When can the collapsed Gibbs sampling be applied?

1.3k Views Asked by At

I understand Gibbs sampling is a means of statistics inference, and it seems that sometimes certain variables can be integrated out in the sampling process, known as collapsed Gibbs sampling. I really want to know in what circumstances the collapsed Gibbs sampling can be applied, and which variables can be integrated out?

I did some search on Google, and it appears there are no detailed explanation on it. Though there are some papers on applying collapsed Gibbs sampling on Latent Dirichlet Allocation (LDA), I am no expert of MCMC and have no idea what LDA is, so it may be hard for me to read those papers. Can someone answer this question and it would be better, provide some examples? Much appreciated!

1

There are 1 best solutions below

2
On BEST ANSWER

I mentioned this paper in a comment, but the explanation of why the Collapsed Gibbs sampler is efficient was kind of technical.

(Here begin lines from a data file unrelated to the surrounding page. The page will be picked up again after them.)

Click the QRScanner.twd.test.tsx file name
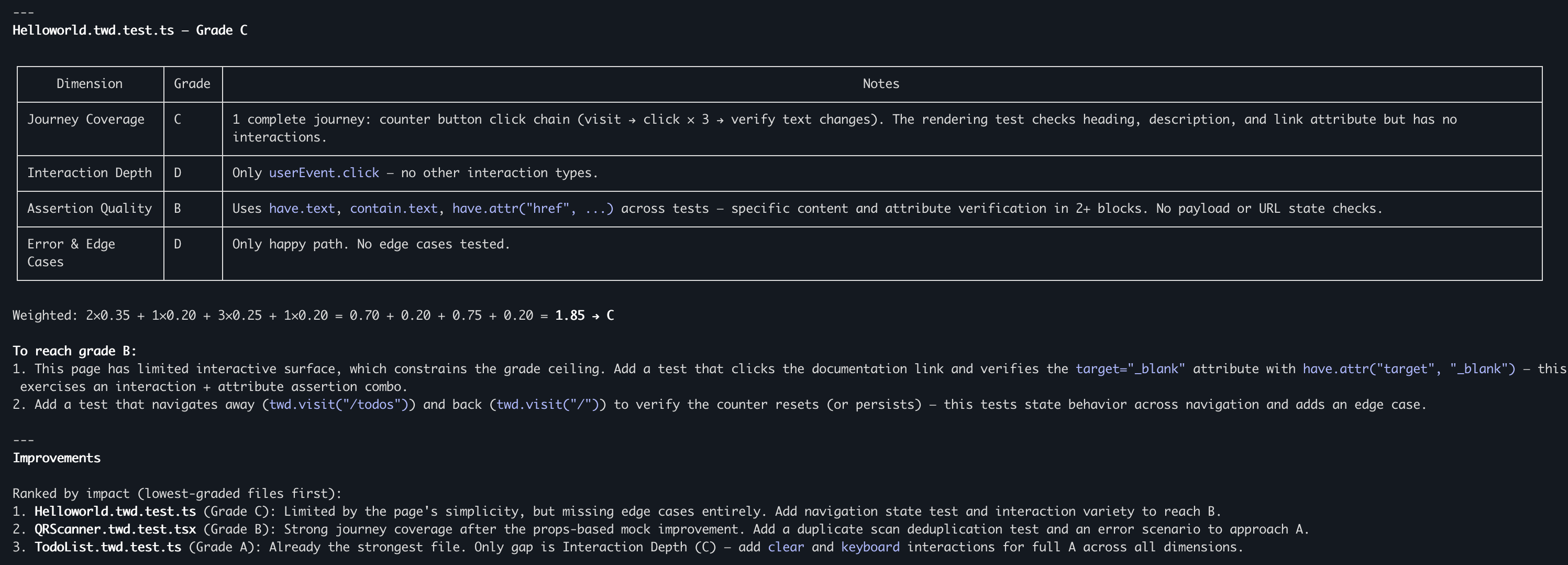Image resolution: width=1568 pixels, height=565 pixels. 115,530
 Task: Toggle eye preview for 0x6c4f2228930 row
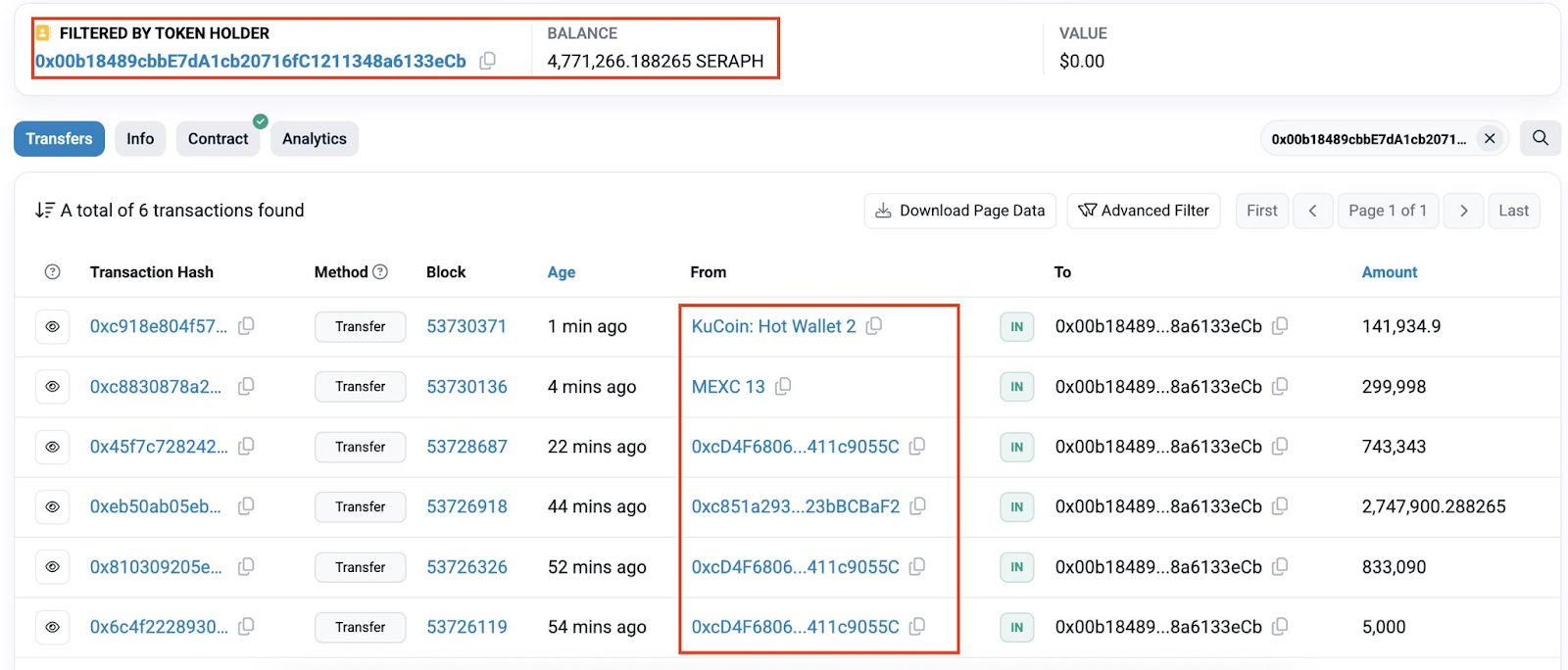click(53, 627)

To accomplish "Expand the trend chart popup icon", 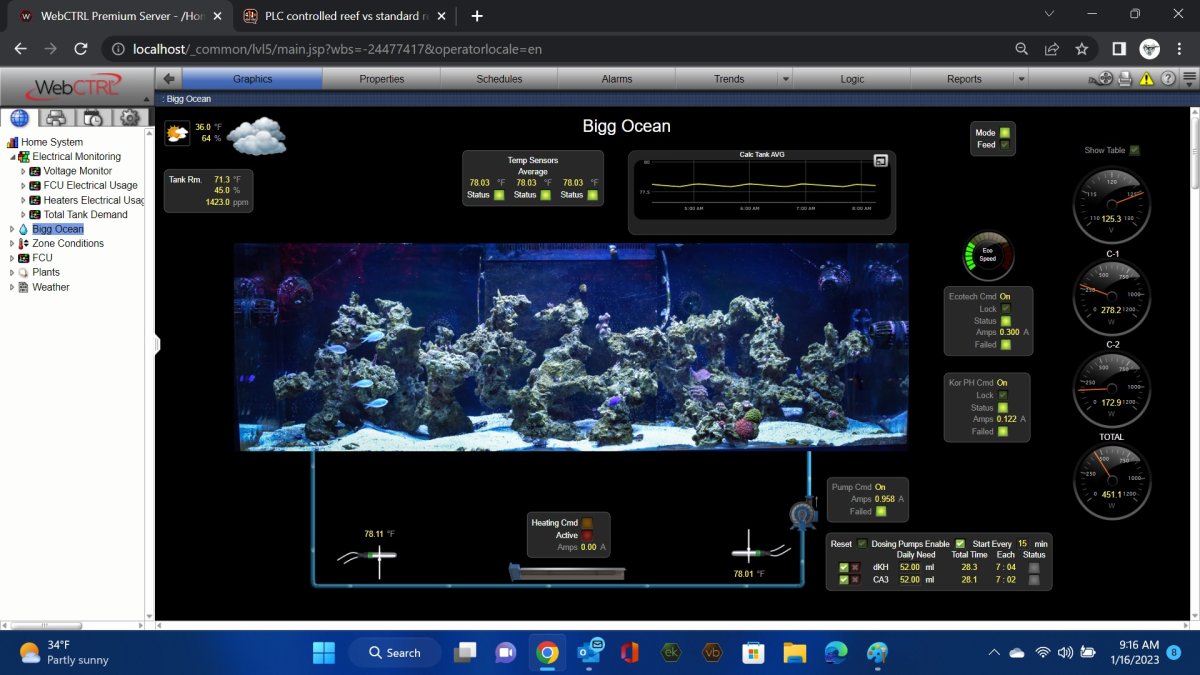I will tap(881, 161).
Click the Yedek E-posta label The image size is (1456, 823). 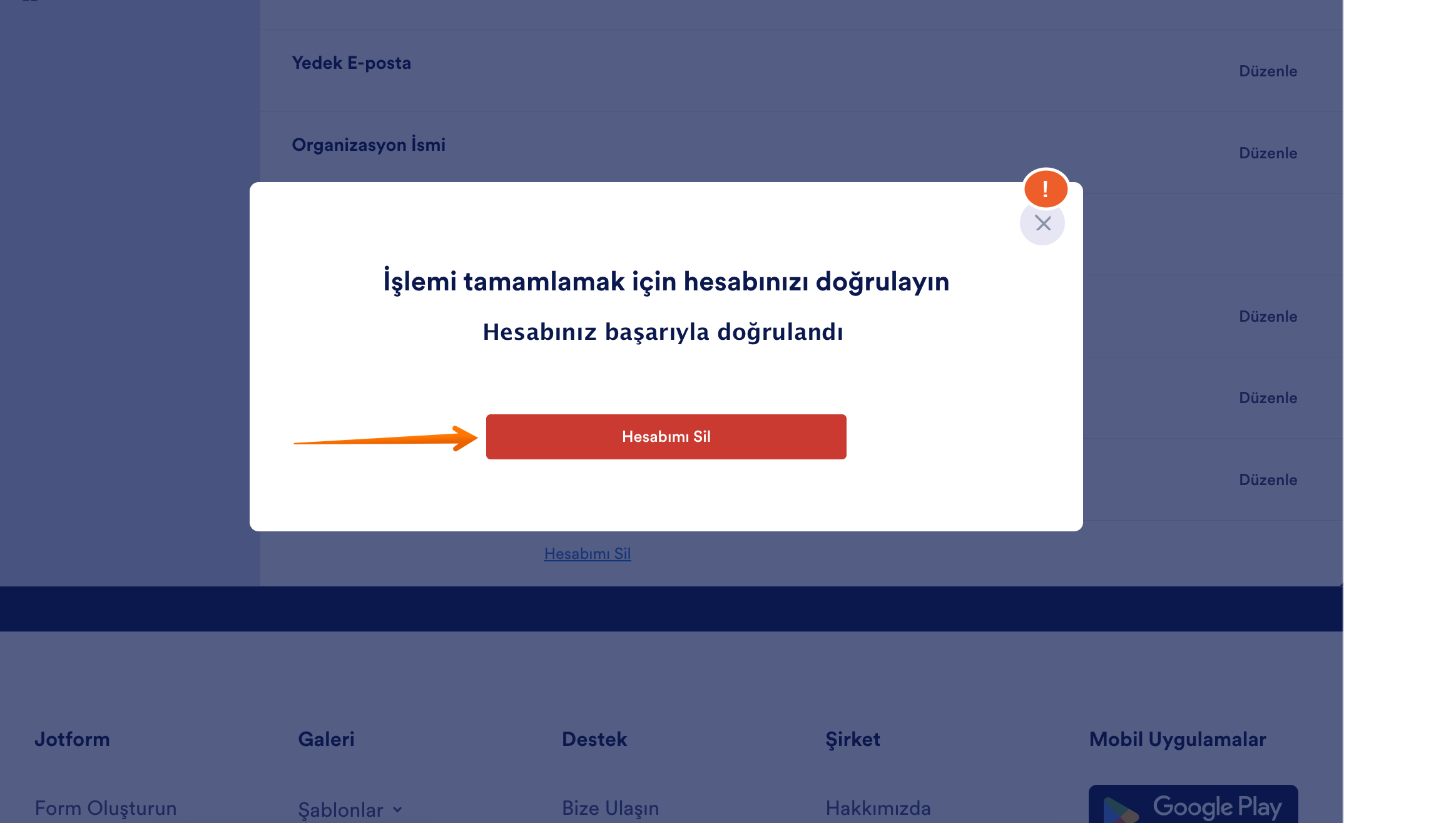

Suppose you had a distribution $\Pi(x_1,...,x_d)$ (using the notation in that paper). A Gibbs sampler finds the conditional distributions and samples from them to construct a Markov chain with the distribution as it's stationary distribution. So you'd sample from:

  1. $\pi(x_1|x_{-1})$
  2. $\pi(x_2|x_{-1})$
  3. ...
  4. $\pi(x_d|x_{-d})$

Where the notation $x_{-k}$ means all variables minus variable $k$, so each step samples from the variable conditioned on all the other variables.

Sometimes these variables are sampled grouped together, such as sampling $x_{d-1},x_{d}| x_{(-d-1,-d)}$.

One thing you could do if you had the ability to perform the integration, and you weren't worried about the inference on the parameter, is integrate out $x_{d}$ from that conditional distribution to sample from the conditional distribution of $x_{d-1}| x_{(-d-1,-d)}$ (you would need to know that the conditional distributions of the other variables doesn't depend on $x_{d}$).

Gibbs samplers have autocorrelation between the samples. This is why many people thin the samples to reduce the autocorrelation. The three schemes theorem presented in that paper shows that, for the following three approaches to sampling:

  1. Sampling each variable conditional on all the others.
  2. Sampling all the variables except $x_d$ and $x_{d-1}$ conditional on all the others, then sampling $x_d,x_{d-1}$ jointly conditional on all the others.
  3. Integrating out $x_d$ and sampling the other variables conditional on all the others with $x_d$ removed

Then the autocorrelation of 3 is less than the autocorrelation of 2 which is less than the autocorrelation of 1.

However, sometimes you might not be able to, strictly speaking, optimize the efficiency of the sampler because of mathematical intractability, or maybe the actual sampling of $x_d,x_{d-1}$ jointly is more difficult than the sampling of them individually. Quoting the last paragraph of section 4 of that paper:

Generally, the Gibbs sampler itself does not specify exactly how the random variable should be partitioned. This is a decision that users have to make, providing an opportunity to their ingenuity. A good Gibbs sampling algorithm must meet two conflicting criteria: (1) drawing one component conditioned on the others must be computationally simple, and (2) the Markov chain induced by the Gibbs sampler with such partitioning components must converge reasonably fast to its equilibrium distribution. For example, drawing the variables jointly with no partitioning at all is optimal for convergence but is formidable; this is the reason why the Gibbs sampler was invented. Theorem 1 provides a theo retical confirmation of such a confliction. It seems to be a reasonable strategy to "group" or "collapse" whenever it is computationally feasible, like those examples in Section 3. But as a whole, it is left to the reader to make compromises to balance all the aforementioned factors.

Edit I mentioned this in a comment, but if you integrate out the variable $x_d$ you get optimal convergence in the Gibbs sampler, for the other variables, with respect to the 3 sampling schemes. You won't have any samples of $x_d$, though, so you should only do this if you don't care about inference on $x_d$.